About blipton
Public data, made usable for the people who build housing.
blipton tracks the on/off-market status of every one of NSW’s 4,905,892 residential addresses, every day, and delivers it as a CSV and an API. It exists because the signals were always public — but never accessible to the architects, developers, and designers who need them most.
Why we exist
The property-data market is saturated with enterprise products. The people doing the actual work were priced out.
Australia’s property-data space is commercially crowded: per-seat licences, annual contracts, sales calls, and portals built for institutions. Yet the underlying facts — which addresses exist, and which are publicly advertised for sale — are public data. A small practice testing a feasibility, a developer scanning a corridor, an interior designer timing an outreach campaign: none of them should need an enterprise agreement to know what’s on the market today.
So we built the layer we kept wishing existed: the complete NSW address base, refreshed daily against publicly published market signals, delivered in the formats working teams already use.
Who we are
Built by the people it’s built for.
blipton is built by architects, a development & construction manager, and forward-deployed engineers — a team that has sat on every side of the site-acquisition table, and is passionate about making public web data accessible in a space dominated by closed, expensive incumbents.
People who have sat in feasibility meetings waiting a week for a desktop study on a site that sold on day nine. We build the tool we wished existed at concept stage.
Delivery-side experience across residential projects — acquisition, DA, procurement, build. We know which signals actually move a go/no-go decision, and which are noise.

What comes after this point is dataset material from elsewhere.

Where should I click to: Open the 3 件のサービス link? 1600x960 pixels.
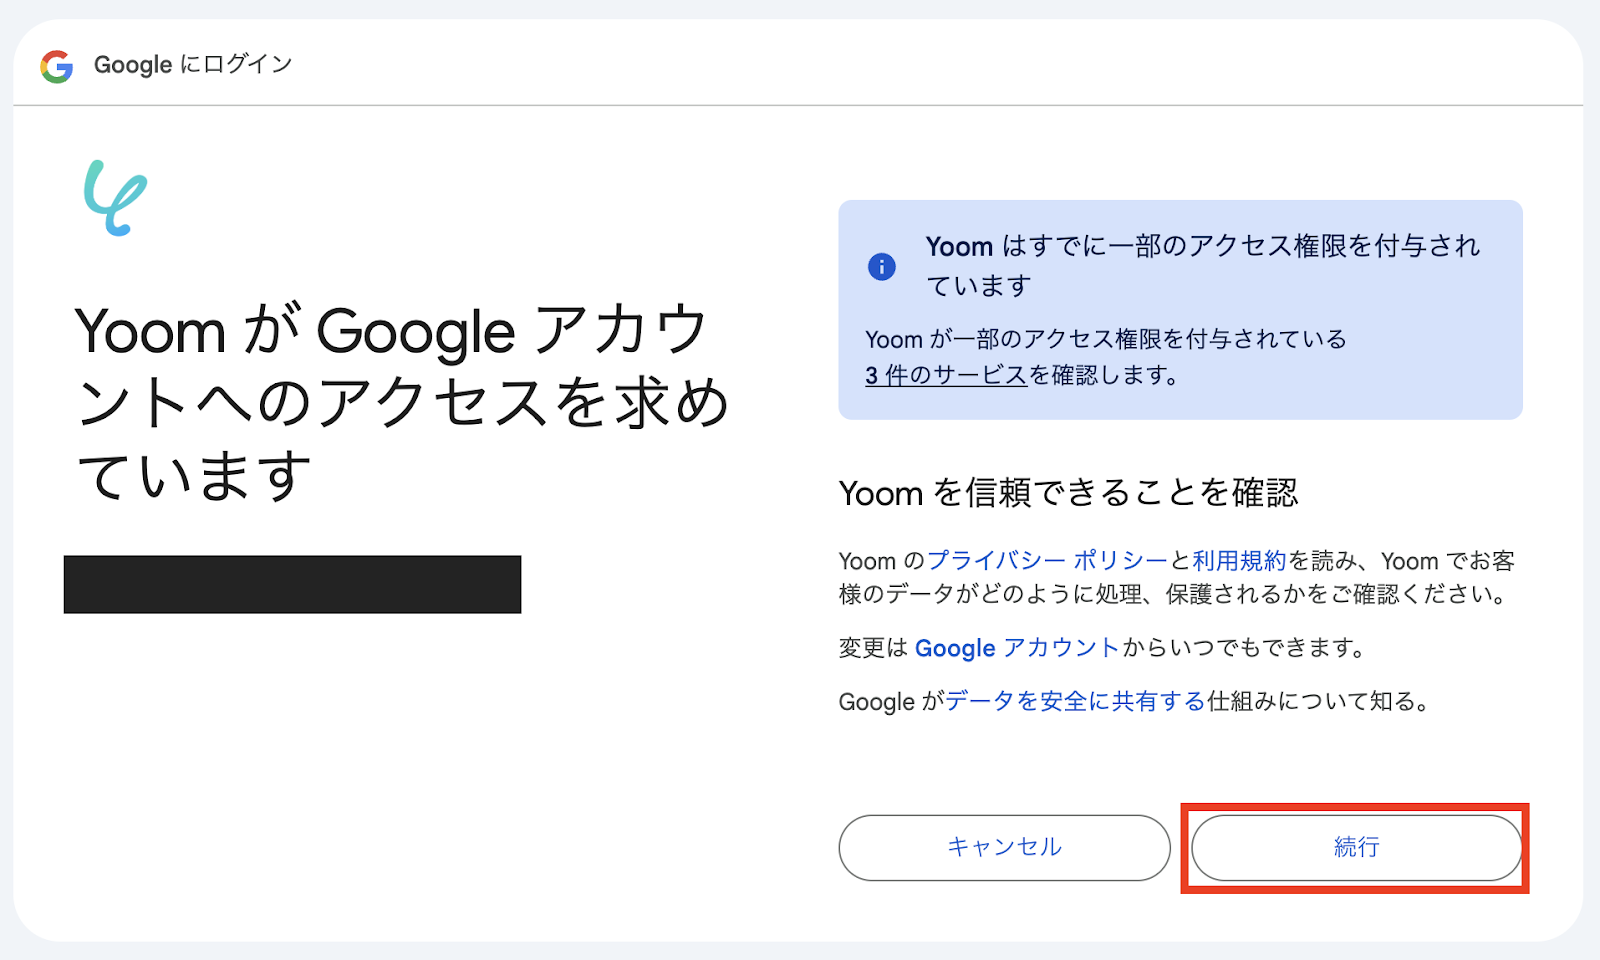point(945,375)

Engineers who work inside customer workflows, not just on infrastructure. If the data doesn’t land in your spreadsheet, GIS layer, or model, we haven’t finished the job.
What “good” looks like
We hold blipton to the standard NSW has set for live site feasibility.

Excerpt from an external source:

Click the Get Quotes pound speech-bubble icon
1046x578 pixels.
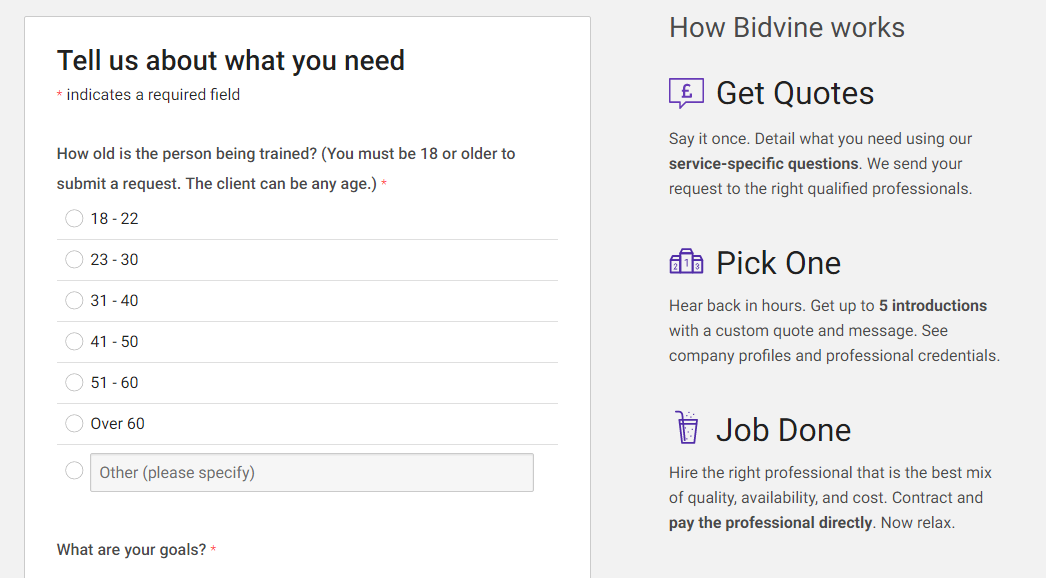coord(686,93)

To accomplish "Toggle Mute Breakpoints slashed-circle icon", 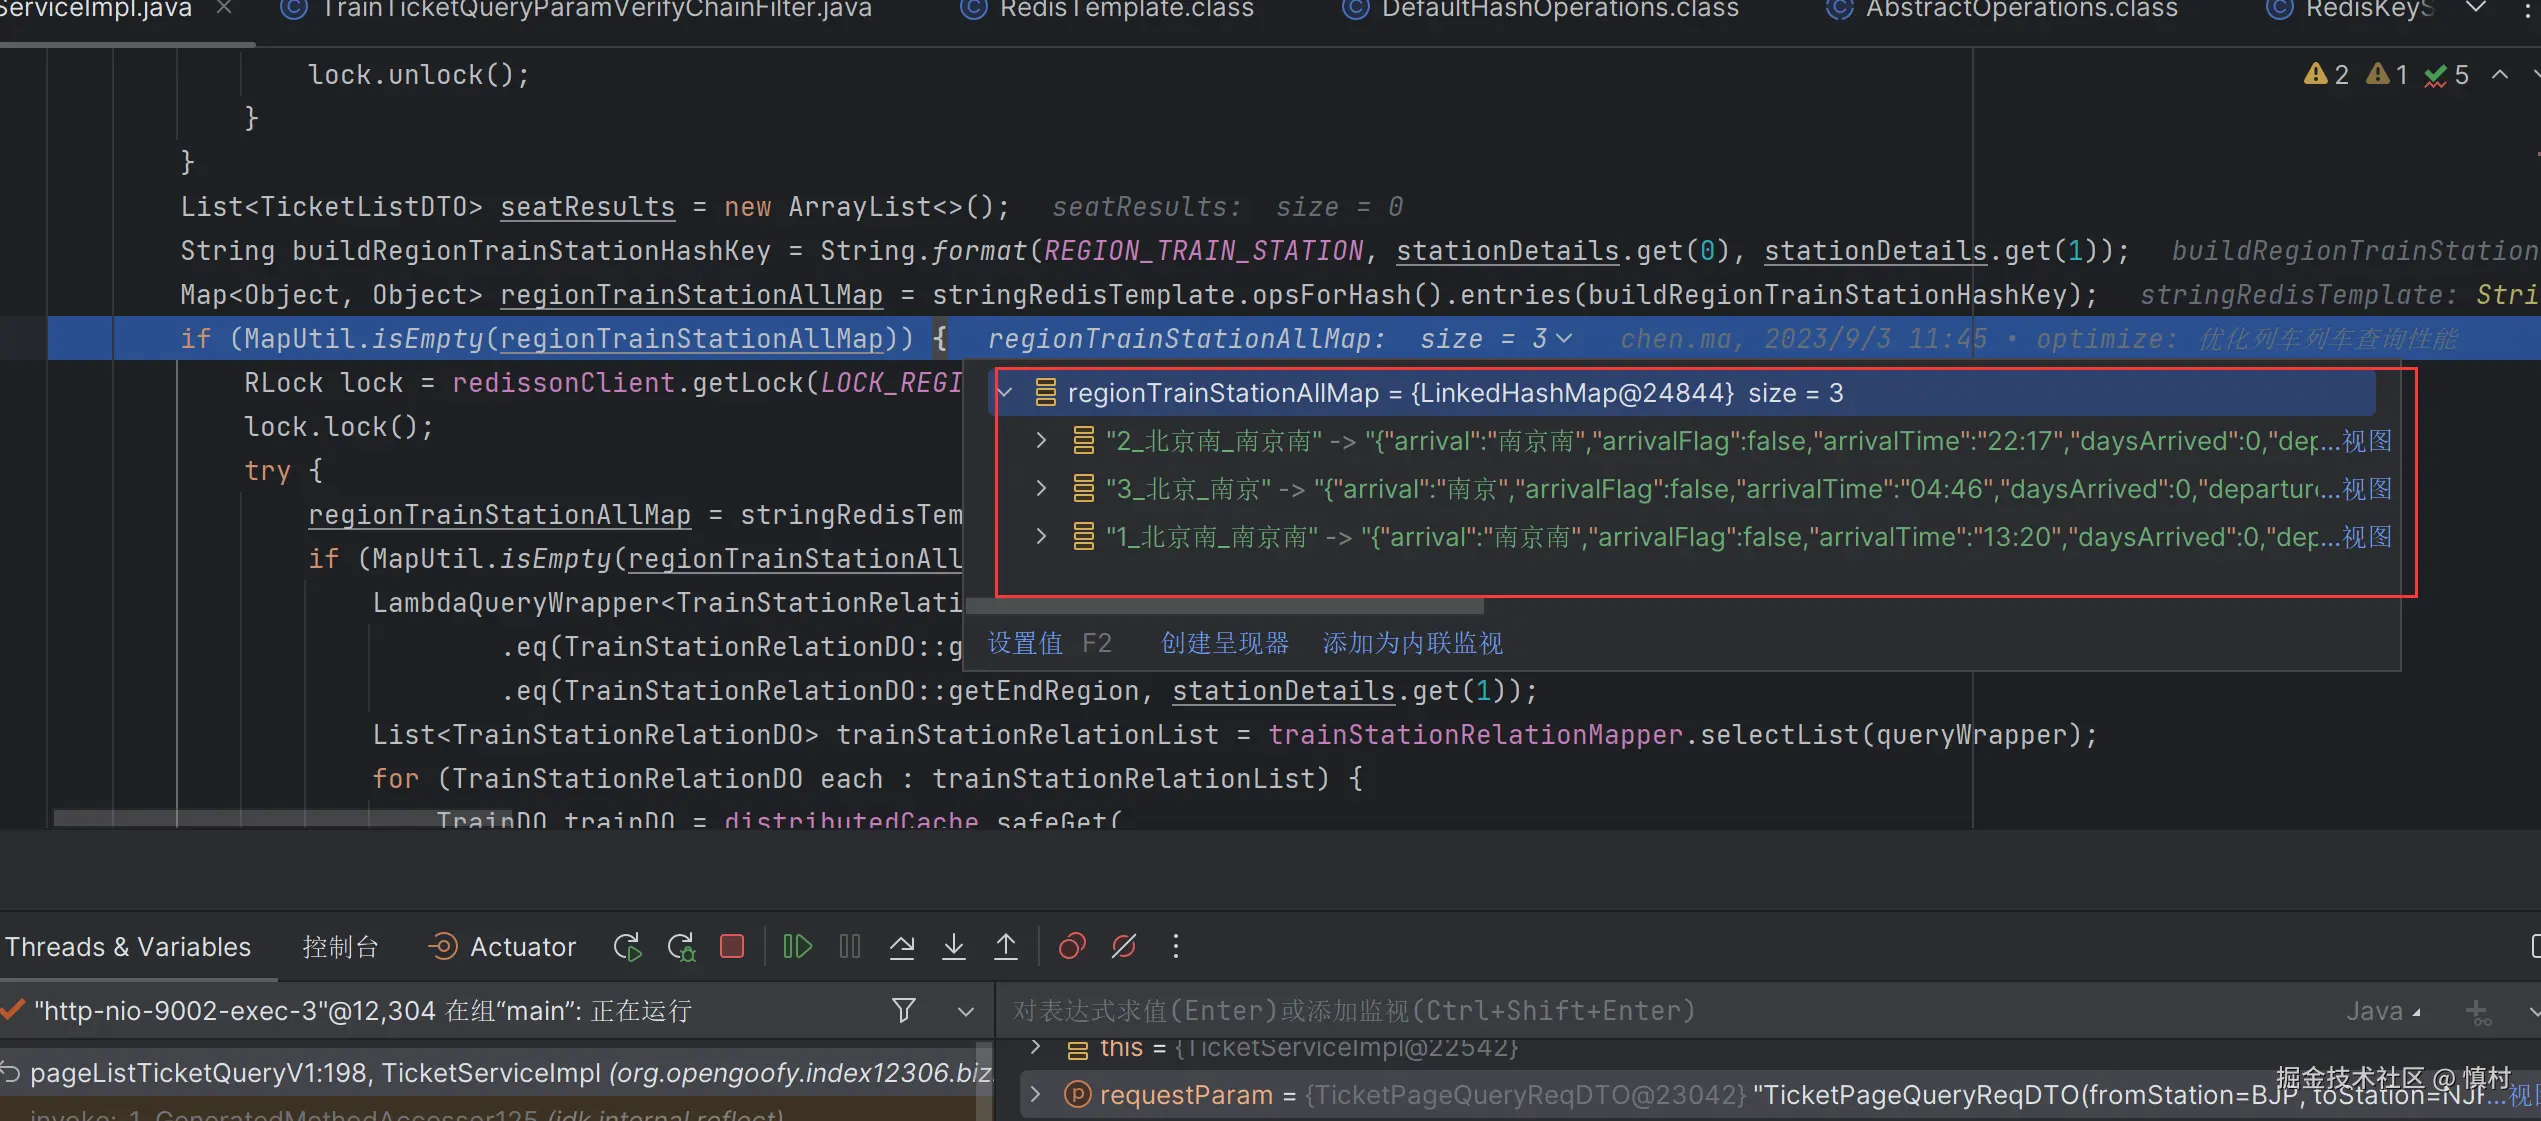I will click(x=1124, y=946).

The NSW Housing Innovation Network’s challenge for live, one-stop site feasibility defines what a good solution looks like. We agree with every word of it — so we measure blipton against each criterion, in public.
Data in, decision out
Every output is built to end in a decision, not a dashboard.
A complete NSW market-status CSV every day, plus per-suburb extracts — timestamped, versioned, and ready to drop into a due-diligence pack or board paper without manual re-entry.

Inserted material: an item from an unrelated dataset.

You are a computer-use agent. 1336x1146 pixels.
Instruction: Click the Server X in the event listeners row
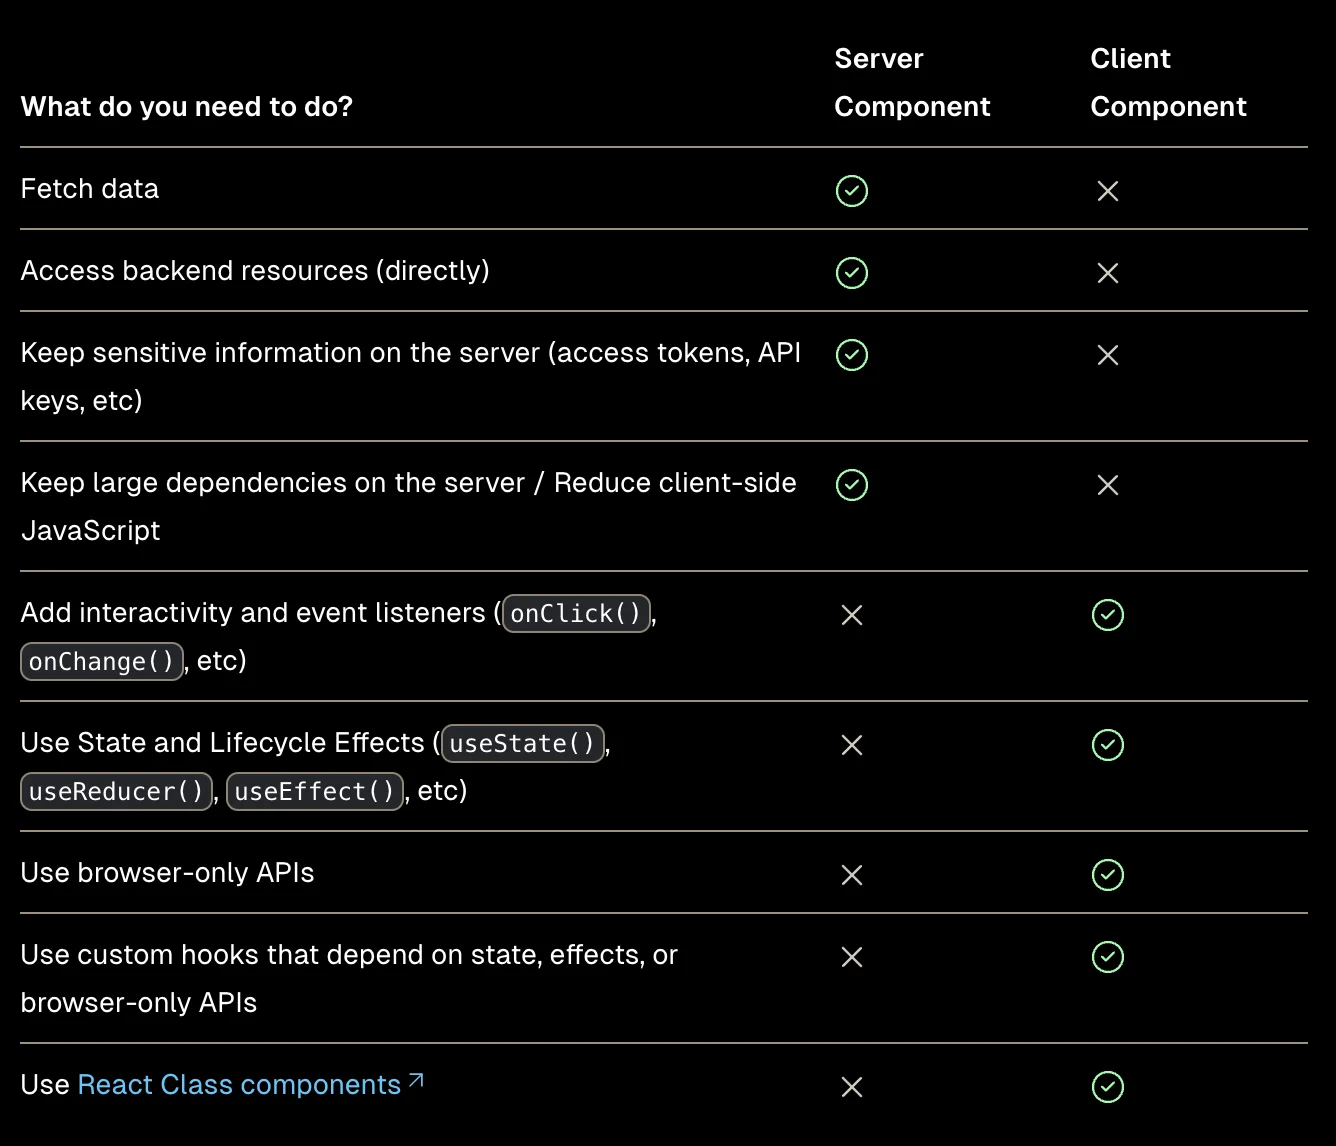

Every row is keyed to the G-NAF persistent identifier with authoritative geocodes, so outputs join directly into GIS platforms, web mapping systems, and BIM/CAD data environments — no address-string fuzzy matching.
A token-authenticated REST API for per-address status, suburb sweeps, and fuzzy address resolution — built to sit inside existing feasibility models, CRMs, and planning workflows rather than replace them.
What we believe
Only ~1.1% of addresses are on the market, so “99% accurate” is the base rate, not an achievement. We publish recall and precision on the on-market class, and we list what we don’t capture.
We publish an address, a suburb, a postcode, a boolean, and a date. No photos, prices, descriptions, or agent details — our address strings come from the open government register.
Public-web-derived data shouldn’t require an enterprise contract and a sales call. Plans are flat, in AUD, GST-inclusive, and cancellable — and the API starts at 2 cents a call.
The whole platform runs on a deliberately small footprint. Discipline in infrastructure is what makes accessible pricing possible — and keeps us independent in a market of expensive incumbents.
Every address in NSW. On-market or off. Updated daily.